In this study, patients and family caregivers defined the experience of engagement in their care (or that of a family member) and the importance of patient-provider interactions – shared decision making, trust, and communication were key elements in engagement in healthcare. Patients’ and family caregivers’ knowledge about their illness, ability to ask questions, understanding of when to seek care, and active participation in their wellness guide their health and life goals, and can be supported by health care providers through person-centered care. While the participants in this study were largely positive when describing their experience with their PCPs, they continue to want the same things as patients from almost 20 years ago: partnership with their provider, communication, and time (Stone, 2003). Much like in the inpatient setting, patients and family caregivers desire for person-centered care was expressed as wanting to know they can access providers quickly and efficiently, feel engaged in their care, and have clear communication with their PCPs that can empower patients’ decision making (Nepal et al., 2020). These important subthemes should be included in patient experience assessments and included in primary care practice reimbursement incentive models.

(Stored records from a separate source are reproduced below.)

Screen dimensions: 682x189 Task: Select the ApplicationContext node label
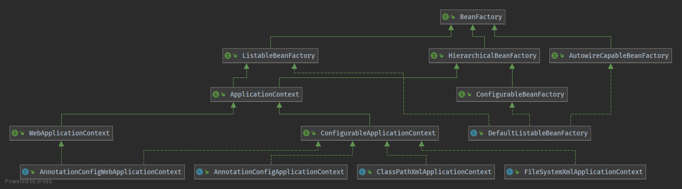point(264,94)
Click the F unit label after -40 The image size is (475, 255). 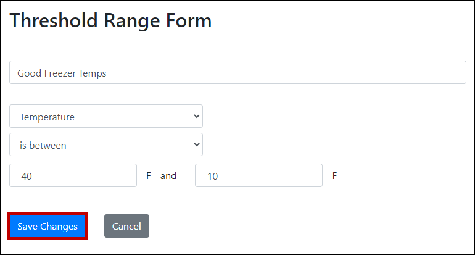[149, 176]
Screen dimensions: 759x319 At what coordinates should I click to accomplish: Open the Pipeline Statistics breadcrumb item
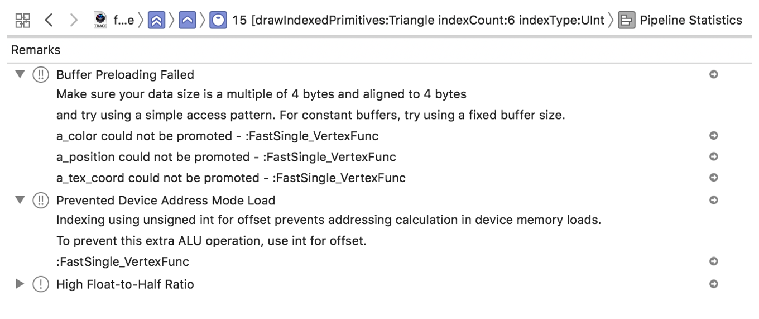[691, 21]
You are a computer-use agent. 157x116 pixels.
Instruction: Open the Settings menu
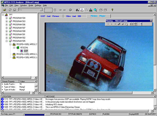click(x=38, y=5)
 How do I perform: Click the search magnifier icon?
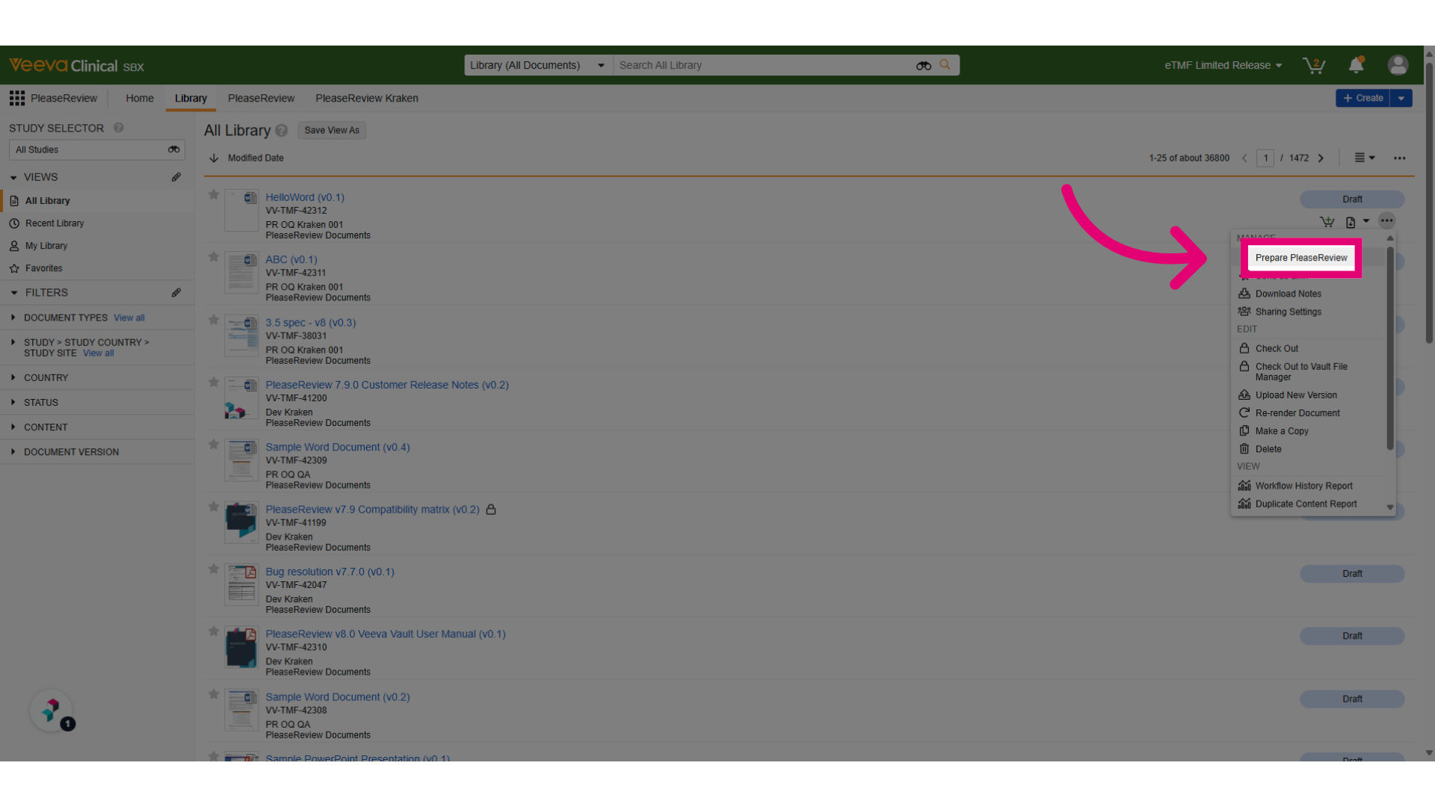pyautogui.click(x=945, y=65)
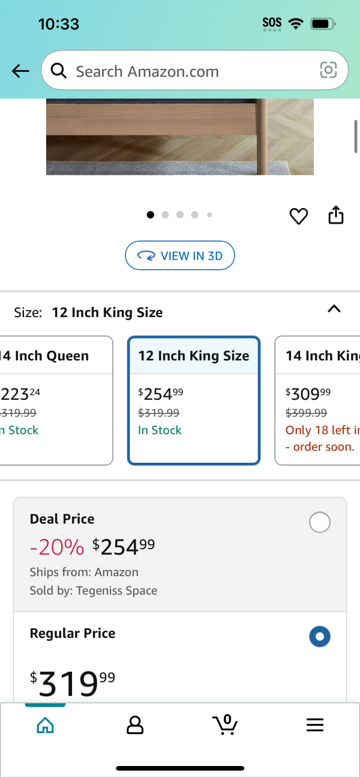Tap the Size label header row
Image resolution: width=360 pixels, height=778 pixels.
pos(180,312)
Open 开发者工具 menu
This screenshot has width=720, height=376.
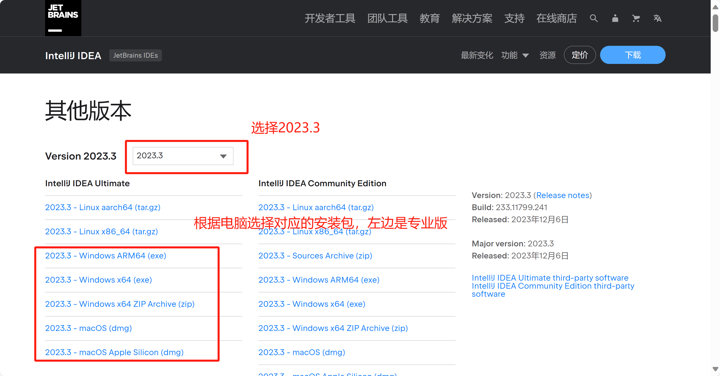pos(330,18)
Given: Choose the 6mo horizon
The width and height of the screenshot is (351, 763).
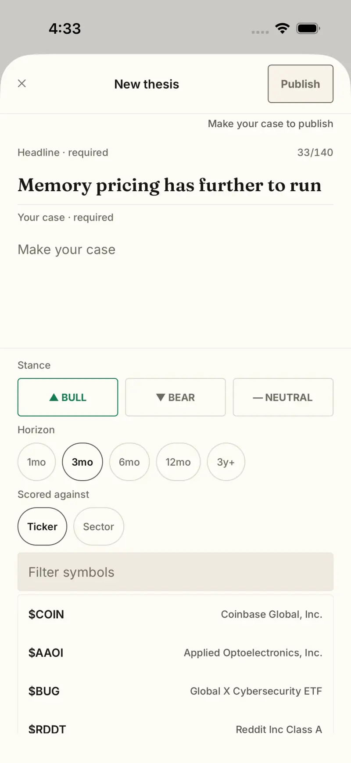Looking at the screenshot, I should click(129, 462).
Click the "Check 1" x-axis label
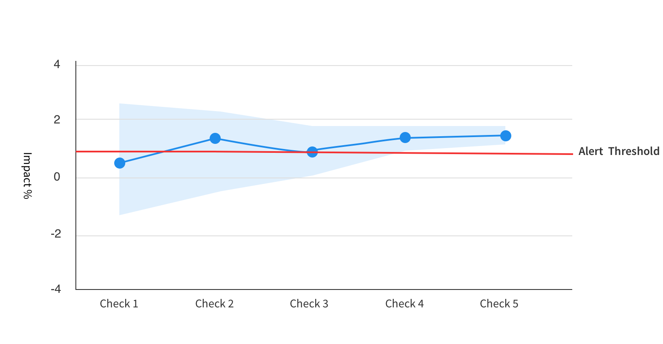The image size is (663, 344). (119, 304)
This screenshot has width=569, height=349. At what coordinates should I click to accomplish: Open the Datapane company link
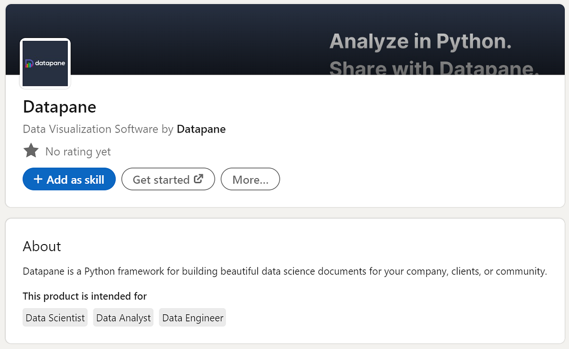[201, 129]
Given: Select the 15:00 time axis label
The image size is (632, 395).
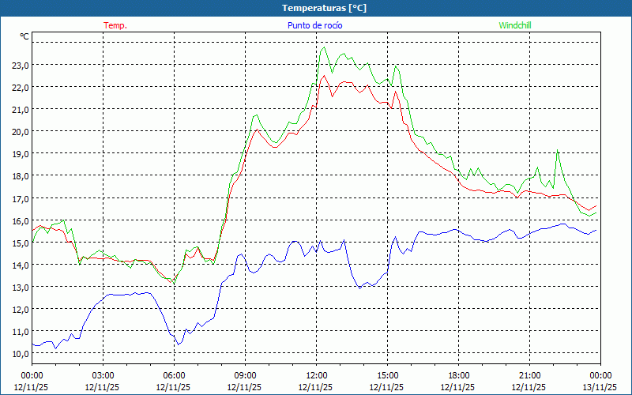Looking at the screenshot, I should pyautogui.click(x=388, y=375).
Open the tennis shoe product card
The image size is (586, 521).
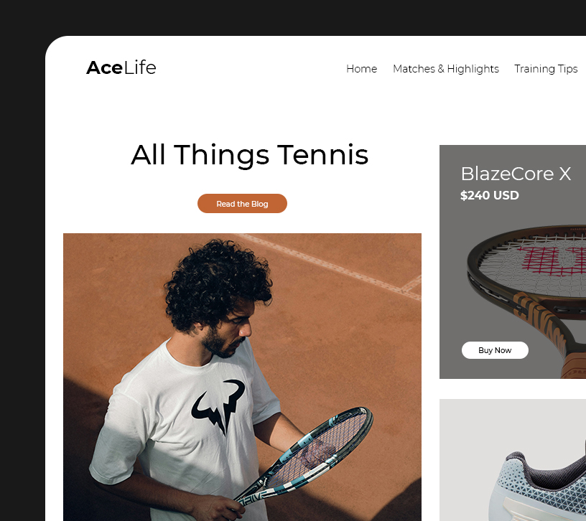(x=513, y=460)
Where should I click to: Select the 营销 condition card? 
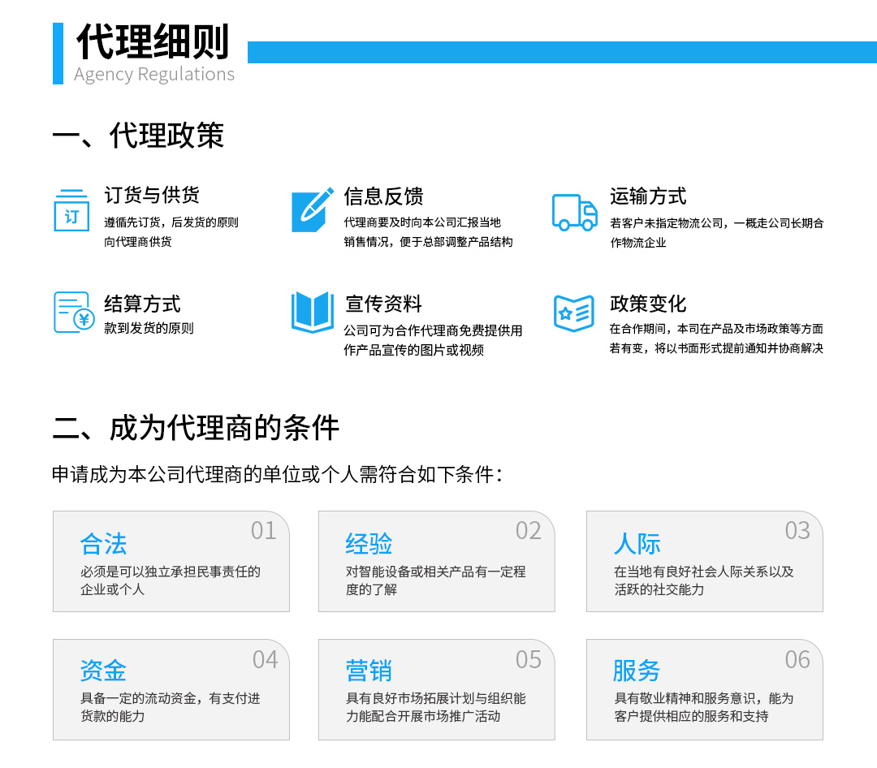coord(436,689)
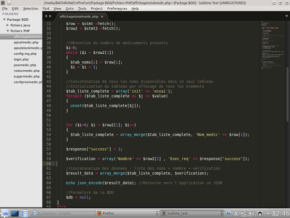Viewport: 290px width, 218px height.
Task: Switch to the Sublime_text taskbar button
Action: click(176, 213)

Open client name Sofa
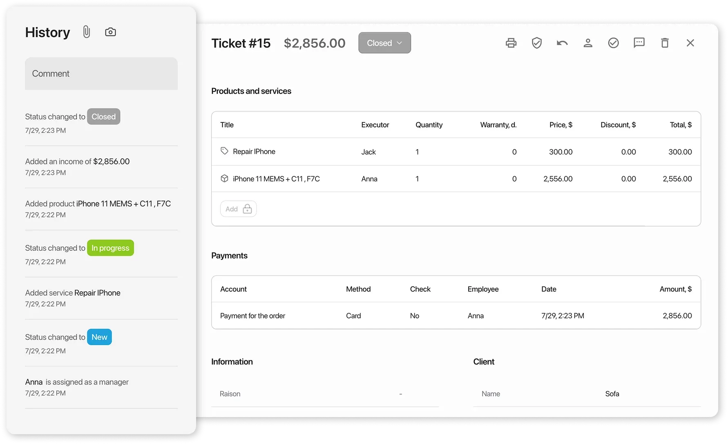[612, 393]
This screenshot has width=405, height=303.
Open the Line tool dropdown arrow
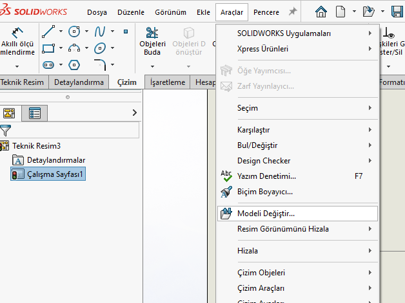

Though the data for this study were collected prior to the COVID-19 pandemic, we know that the landscape of primary care delivery has dramatically changed for patients of all ages. Due to changes in insurance reimbursement rules, there has been a dramatic increase in the use of telemedicine as an alternative to in person visits. However, some populations have encountered barriers to telemedicine use, including older adults who may be unfamiliar with the needed technology and those with lower income who may not have access to technology (Nouri et al., 2020). Because of these barriers, there has been an overall cumulative reduction in primary care visits since the start of the pandemic (Mehrotra et al., Feb. 2021). It is highly likely that telemedicine visits will continue to play a significant role in health care delivery, especially in the short term and in populations that are medically underserved (e.g., rural populations). This has substantial implications for the future of primary care, where we see from our results that a prime driver for engagement is the experience with providers. Monitoring the person-centered care experience for patients, including digital literacy and access to digital resources for older patients as well as evaluating their experience with telemedicine will be essential (Nouri et al., 2020).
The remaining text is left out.